Gentoo’s QA soft spots

Gentoo’s quality assurance is a quite difficult task to keep running smoothly: there are problems at so many levels that it’s not funny at all. I’ve been doing my share of the work, both with the tinderbox effort and with manual work to fix the issues when they come up. But there are some particular soft spots that I guess should be addressed sooner rather than later.

One of the most annoying problems I’m having lately is related to test failures with Python modules. Part of the failures were “expected” since they tied into the presence of Python 3.1 (I don’t use it on my standard system since it’s pointless to me but it’s available in the tinderbox), some were caused by GCC 4.4 and breaking of strict aliasing rules, others I’ve got no clue at all. Arfrerver cannot seem to reproduce them, and I don’t know how to look deeper into them. Having no idea where to start to find the cause of the failures, it also means that for me the problems are not solved.

But before somebody read something for Ruby and against Python in the fact that I have reported one if at all failure with Ruby packages’ tests, you should probably remember that we’re not running tests for any of the Ruby gems. Thankfully, as Alex posted yesterday are now being reviewed and added to the main Portage tree, and as we’re going to move to the fakegem eclass we’re also going to add the tests for all the packages. This is going to be a sorry work because I already noticed that a huge lot of packages in the Ruby land fail their tests, and that’s not only with Ruby 1.9 or JRuby!

Another thing that is in a definitely bad shape in Gentoo is the scientific software, and the libraries. I’m not sure why is that but it seems like most of the people writing scientific software have no clue about build systems, portability, good programming practises and stuff like that. Probably, it’s tied to the fact that people writing scientific software are mainly scientists who have some vague idea about programming (you definitely will find it pointless to seriously use software written by programmers that have some vague idea about science). The result is that not only the ebuilds are sometimes way overcomplicated for the task they have to take care of, but they often breach QA, and end up failing badly as soon as something changes in their dependencies.

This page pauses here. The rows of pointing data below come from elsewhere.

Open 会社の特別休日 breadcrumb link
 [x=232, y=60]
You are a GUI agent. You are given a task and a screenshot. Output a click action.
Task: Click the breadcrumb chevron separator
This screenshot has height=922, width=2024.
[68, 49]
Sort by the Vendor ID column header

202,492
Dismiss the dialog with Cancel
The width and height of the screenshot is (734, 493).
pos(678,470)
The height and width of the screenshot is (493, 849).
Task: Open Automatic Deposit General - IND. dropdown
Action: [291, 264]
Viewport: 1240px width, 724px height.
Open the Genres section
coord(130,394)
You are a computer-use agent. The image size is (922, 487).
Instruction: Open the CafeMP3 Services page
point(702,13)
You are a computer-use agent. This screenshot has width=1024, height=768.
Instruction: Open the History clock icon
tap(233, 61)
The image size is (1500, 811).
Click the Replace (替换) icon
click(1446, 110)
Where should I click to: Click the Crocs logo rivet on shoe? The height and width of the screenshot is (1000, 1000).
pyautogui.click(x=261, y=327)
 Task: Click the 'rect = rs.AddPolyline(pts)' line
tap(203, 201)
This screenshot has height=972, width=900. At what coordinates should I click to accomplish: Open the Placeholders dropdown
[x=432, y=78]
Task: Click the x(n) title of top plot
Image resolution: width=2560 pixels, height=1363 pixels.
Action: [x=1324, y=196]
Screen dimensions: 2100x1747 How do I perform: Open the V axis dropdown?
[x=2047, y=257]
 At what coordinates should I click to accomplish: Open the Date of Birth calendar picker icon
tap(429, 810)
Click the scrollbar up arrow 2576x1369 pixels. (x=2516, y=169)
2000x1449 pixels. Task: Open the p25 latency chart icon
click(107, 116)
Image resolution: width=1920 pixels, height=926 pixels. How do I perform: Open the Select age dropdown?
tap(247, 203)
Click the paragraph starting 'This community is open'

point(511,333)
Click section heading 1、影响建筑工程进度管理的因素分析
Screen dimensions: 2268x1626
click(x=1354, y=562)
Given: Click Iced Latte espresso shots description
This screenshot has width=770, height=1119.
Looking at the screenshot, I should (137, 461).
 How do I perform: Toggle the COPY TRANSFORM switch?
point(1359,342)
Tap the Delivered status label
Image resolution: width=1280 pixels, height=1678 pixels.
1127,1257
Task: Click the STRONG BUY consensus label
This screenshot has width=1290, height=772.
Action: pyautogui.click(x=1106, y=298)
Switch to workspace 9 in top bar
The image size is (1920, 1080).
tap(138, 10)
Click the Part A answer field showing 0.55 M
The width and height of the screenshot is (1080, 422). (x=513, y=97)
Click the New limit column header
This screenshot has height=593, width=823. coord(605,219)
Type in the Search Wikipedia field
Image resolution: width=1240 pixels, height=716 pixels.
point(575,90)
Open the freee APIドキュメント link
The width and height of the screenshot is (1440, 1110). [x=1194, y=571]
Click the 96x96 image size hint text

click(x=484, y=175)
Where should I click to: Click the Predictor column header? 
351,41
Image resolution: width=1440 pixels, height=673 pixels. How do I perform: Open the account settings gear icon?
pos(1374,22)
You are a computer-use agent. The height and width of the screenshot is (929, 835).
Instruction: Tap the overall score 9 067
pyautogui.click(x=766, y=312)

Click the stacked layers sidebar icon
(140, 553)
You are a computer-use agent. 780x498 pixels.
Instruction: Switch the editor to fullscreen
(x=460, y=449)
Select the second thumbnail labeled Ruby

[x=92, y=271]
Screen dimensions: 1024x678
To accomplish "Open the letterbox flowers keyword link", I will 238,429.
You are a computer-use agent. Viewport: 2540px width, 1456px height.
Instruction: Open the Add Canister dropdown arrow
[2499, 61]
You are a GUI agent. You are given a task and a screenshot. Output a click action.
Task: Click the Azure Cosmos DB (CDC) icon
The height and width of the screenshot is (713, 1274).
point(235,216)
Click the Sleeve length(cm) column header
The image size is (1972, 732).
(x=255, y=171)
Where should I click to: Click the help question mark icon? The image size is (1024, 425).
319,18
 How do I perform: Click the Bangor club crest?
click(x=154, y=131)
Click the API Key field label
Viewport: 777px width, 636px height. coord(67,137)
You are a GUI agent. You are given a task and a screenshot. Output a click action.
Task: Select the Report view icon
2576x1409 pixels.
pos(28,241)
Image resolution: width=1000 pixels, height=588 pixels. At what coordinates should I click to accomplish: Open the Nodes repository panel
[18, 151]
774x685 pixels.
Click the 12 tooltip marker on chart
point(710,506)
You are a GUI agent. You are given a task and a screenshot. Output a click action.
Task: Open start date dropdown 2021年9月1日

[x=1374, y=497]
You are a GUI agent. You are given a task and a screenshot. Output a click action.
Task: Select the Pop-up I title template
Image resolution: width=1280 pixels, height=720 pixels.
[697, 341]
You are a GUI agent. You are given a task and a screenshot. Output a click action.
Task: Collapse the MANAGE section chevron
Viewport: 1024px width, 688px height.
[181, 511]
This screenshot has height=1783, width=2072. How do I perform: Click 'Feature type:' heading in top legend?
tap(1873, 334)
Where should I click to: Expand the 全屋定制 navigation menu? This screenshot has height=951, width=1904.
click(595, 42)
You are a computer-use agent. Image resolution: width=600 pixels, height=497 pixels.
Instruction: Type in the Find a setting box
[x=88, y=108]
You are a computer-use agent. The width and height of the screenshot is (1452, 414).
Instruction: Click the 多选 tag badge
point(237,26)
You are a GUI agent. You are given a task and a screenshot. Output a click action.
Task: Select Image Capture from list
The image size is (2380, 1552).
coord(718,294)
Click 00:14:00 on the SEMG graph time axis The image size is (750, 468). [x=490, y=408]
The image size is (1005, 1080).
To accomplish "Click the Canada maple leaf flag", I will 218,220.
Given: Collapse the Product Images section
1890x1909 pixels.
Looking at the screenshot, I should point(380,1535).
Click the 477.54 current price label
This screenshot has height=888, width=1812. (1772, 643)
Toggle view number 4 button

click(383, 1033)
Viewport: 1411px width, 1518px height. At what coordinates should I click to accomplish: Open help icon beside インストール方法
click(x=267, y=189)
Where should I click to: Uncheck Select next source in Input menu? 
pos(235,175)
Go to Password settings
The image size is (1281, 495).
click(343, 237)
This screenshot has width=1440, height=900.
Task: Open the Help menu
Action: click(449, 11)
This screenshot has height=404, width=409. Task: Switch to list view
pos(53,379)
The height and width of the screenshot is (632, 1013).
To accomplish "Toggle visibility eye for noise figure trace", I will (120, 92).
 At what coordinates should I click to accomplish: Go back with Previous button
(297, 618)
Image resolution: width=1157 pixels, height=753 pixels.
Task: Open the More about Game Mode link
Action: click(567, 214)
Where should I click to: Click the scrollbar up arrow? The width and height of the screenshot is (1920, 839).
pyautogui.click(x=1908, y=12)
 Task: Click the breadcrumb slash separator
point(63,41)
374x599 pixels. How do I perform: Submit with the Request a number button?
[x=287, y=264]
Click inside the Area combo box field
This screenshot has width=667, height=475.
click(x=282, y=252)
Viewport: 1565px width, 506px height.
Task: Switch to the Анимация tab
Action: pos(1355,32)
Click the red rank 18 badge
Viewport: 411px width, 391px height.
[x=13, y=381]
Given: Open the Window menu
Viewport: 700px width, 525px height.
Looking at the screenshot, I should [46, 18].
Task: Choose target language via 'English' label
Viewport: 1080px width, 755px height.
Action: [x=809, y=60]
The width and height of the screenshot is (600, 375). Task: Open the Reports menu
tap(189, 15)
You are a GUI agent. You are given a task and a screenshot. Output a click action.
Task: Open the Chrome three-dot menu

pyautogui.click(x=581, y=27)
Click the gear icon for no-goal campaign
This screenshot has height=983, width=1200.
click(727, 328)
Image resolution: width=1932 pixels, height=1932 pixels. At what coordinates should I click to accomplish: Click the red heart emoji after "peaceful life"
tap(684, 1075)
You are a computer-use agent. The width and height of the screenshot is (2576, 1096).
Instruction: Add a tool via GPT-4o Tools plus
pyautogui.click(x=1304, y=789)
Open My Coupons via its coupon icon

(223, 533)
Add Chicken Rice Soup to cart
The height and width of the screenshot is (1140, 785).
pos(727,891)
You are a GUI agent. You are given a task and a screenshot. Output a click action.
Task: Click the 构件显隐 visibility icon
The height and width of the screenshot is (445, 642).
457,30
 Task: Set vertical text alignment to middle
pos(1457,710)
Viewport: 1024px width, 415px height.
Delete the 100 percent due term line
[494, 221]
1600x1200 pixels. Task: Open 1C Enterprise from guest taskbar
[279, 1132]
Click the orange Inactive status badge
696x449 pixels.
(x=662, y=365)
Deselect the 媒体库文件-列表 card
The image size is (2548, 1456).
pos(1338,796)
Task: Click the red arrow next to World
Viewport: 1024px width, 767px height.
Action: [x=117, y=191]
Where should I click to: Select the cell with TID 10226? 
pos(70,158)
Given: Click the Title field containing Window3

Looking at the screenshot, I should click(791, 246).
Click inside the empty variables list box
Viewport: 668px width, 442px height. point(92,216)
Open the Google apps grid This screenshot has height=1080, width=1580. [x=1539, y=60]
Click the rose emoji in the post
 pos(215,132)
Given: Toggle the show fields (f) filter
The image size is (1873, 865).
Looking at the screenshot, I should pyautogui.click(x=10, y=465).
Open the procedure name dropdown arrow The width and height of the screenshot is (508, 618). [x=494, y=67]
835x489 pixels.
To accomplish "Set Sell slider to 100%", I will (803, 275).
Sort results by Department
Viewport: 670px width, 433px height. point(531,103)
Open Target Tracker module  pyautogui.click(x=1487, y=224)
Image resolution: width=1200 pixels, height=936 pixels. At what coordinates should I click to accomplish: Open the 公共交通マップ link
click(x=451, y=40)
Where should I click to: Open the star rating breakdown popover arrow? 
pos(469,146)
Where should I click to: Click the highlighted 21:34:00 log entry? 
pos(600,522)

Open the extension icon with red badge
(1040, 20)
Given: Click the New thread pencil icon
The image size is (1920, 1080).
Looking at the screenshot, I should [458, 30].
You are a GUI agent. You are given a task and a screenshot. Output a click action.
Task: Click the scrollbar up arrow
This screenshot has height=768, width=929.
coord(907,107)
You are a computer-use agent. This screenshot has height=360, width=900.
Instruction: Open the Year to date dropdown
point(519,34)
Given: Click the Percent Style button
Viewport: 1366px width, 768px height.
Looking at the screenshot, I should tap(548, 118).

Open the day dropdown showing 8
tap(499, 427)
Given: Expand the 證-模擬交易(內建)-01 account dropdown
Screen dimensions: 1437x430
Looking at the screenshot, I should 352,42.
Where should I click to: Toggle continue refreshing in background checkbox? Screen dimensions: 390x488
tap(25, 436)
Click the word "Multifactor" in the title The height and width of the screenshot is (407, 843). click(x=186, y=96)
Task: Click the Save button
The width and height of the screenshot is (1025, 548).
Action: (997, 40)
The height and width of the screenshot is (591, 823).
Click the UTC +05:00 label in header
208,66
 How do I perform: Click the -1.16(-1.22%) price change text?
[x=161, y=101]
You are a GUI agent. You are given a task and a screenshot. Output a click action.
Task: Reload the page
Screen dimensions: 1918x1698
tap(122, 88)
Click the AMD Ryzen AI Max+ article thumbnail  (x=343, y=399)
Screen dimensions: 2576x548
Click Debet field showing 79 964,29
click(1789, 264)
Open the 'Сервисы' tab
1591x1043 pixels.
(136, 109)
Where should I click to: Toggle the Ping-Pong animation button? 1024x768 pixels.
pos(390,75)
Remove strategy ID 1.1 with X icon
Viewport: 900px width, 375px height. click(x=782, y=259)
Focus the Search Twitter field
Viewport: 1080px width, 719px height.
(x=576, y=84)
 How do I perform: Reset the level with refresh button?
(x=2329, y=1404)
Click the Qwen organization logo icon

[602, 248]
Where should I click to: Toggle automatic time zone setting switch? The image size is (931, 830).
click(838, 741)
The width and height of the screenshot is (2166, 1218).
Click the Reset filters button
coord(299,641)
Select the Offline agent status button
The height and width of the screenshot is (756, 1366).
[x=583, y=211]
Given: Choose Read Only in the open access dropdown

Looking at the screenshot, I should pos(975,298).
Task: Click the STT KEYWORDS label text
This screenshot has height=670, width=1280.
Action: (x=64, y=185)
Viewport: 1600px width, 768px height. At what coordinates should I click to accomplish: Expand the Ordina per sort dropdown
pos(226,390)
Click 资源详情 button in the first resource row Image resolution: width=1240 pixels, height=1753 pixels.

This alone wouldn’t be the problem if not that half the sci team, and similarly half the cluster team that seems to have been supporting them, disappeared with time, and now the ebuilds are mostly unmaintained. Thankfully, we’ve got people like jlec who’re still updating the ebuilds in the overlay, but this is the catch: either you keep the stuff in the overlay entirely or you’ve got to fix it in the main tree as well. We’re going to need some hands porting stuff over the main tree from the sci overlay.

And a similar problem happens with the LISP overlay: packages that are in portage, and used by other packages as well, end up failing with time, and the solution you find around is “just use the overlay”, which is no solution at all. Again, fortunately, Ulrich is moving some (requested) ebuilds from the overlay to the main tree as an user indicates, but it’s still a sorry state, and a dependency over overlays that we’ve artificially increased and it’s showing its limitations right now, to me at least.

And finally, another problem comes up when you look at the external kernel modules, which as the kernel team expressed many times are “simply evil”. While some tend to be at least vaguely maintained (think about iscsitarget that I’ve ported to 2.6.32 myself, but which I basically just stopped maintaining — I moved to sys-block/tgt that uses the SCSI target module that is already present in the Linux kernel, this way I have no more external modules in my system and I don’t need to rebuild packages at every update, or fix the build if it breaks), a lot are not.

We’ve still got a few packages that are designed to work only on Kernel 2.4 (since we’re going to prune old glibc versions, shouldn’t we start pruning 2.4 kernel support as well? it has been so long that I doubt anybody is still interested in it even in the most conservative environments), and there are quite a few modules that only work with pretty old kernels, like 2.6.24 (current udev also does not support them). The problem with those is that often times they require specific hardware; lacking that there is no way to ensure they work. And some of the maintainers of those are going missing over time.

So these are some of the directions we should try to work on more heavily. Hopefully somebody else will also join me since I cannot really do much more than I’m doing already at this point.